The reality of this illness has been intentionally complicated over the years – for example, Warren Ellis’ run depicted Marc’s ailment of different personalities as the result of brain damage due to Khonshu’s brain chemistry alterations.

However, one of the most influential runs for the MCU’s incarnation appears to be Jeff Lemire’s Moon Knight Volume 8. Lemire revised Marc’s history to reflect a life-long struggle with DID from childhood, with Steven Grant the first identity to emerge during this time. The show’s initial focus and centring on Steven seem to imply that Lemire’s run will have a greater influence on the show as it develops.

Who is Arthur Harrow in Marvel Comics?

Ethan Hawke as Arthur Harrow in Marvel's Moon Knight
Ethan Hawke as Arthur Harrow in Marvel's Moon Knight Disney Plus/Marvel Studios

Another addition from Zelenetz and Warner’s run is the first and only appearance of Ethan Hawke’s sinister minister Arthur Harrow.

His comic-book counterpart is a Nobel Prize-nominated scientist who researches pain theory; Harrow’s glass penance in the show could be referencing the character’s origins, but aside from that, Hawke’s Harrow and his comic-book version are like night and day.

Still, there might be a reason for this. Show-Harrow's cult-like following and dedication to Ammit appear to be a potential amalgamation of Harrow and another well-known Moon Knight villain: the Sun King.

The Sun King has been rumoured as the ‘true’ identity of Hawke’s villainous figure, and there are elements of the character that align with Harrow’s reinterpretation – both become avatars for Egyptian gods and amass followers to do their bidding. While it appears Harrow is who he says he is now, it’s entirely possible if it’s a ruse, we may discover our true villain down the line.

Who is 'Duchamp' in Marc Spector's phone contacts?

Oscar Isaac as Steven Grant in Marvel Studios' MOON KNIGHT sat on his mobile phone
A familiar name crops up on the phone Steven Grant/Marc Spector (Oscar Isaac) in Marvel Studios' MOON KNIGHT Photo courtesy of Marvel Studios.
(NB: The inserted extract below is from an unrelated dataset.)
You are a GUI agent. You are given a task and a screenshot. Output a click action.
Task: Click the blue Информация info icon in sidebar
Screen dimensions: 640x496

This first episode is very much planting the seeds for greater reveals down the line, and one of these is a blink-and-you’ll-miss-it hint at the appearance of a classic Moon Knight character. When Steven discovers Marc’s hidden burner, whilst flicking through his recent calls, there’s one to a 'Duchamp'. ‘Duchamp’ is better known as Jean-Paul “Frenchie” Duchamp in the comics, Marc’s close friend and often a sidekick throughout the Moon Knight series.
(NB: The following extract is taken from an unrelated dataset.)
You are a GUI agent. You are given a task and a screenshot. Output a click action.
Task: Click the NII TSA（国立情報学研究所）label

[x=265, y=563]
Frenchie is a fellow mercenary and old comrade of Marc's and is also one of Marvel's LGBTQ+ characters and is bisexual.

Given Frenchie’s name-drop, it also seems likely that we will also see Raul Bushman in some capacity down the line – Bushman is integral to the origin of Marc and Khonshu’s relationship, and is one of the most prolific Moon Knight villains. It feels inevitable that we’ll get more on the history between Bushman and Spector as the series progresses.

During the production of Moon Knight, rumours swirled that we may see a potential Werewolf-By-Night cameo. This is due to the fact that Moon Knight’s comic debut actually came in Werewolf by Night #32, where he attempted to take down the lycanthropic figure, making a possible Jack Russell appearance not out of the realm of possibility, especially as Marvel is set to introduce the character in his own special later this year.

However, as it turns out, that possible werewolf sighting in the trailer was actually the jackal that Harrow sets upon Steven in the episode’s closing moments. Perhaps we'll instead see their confrontation leap onto our screens this Halloween.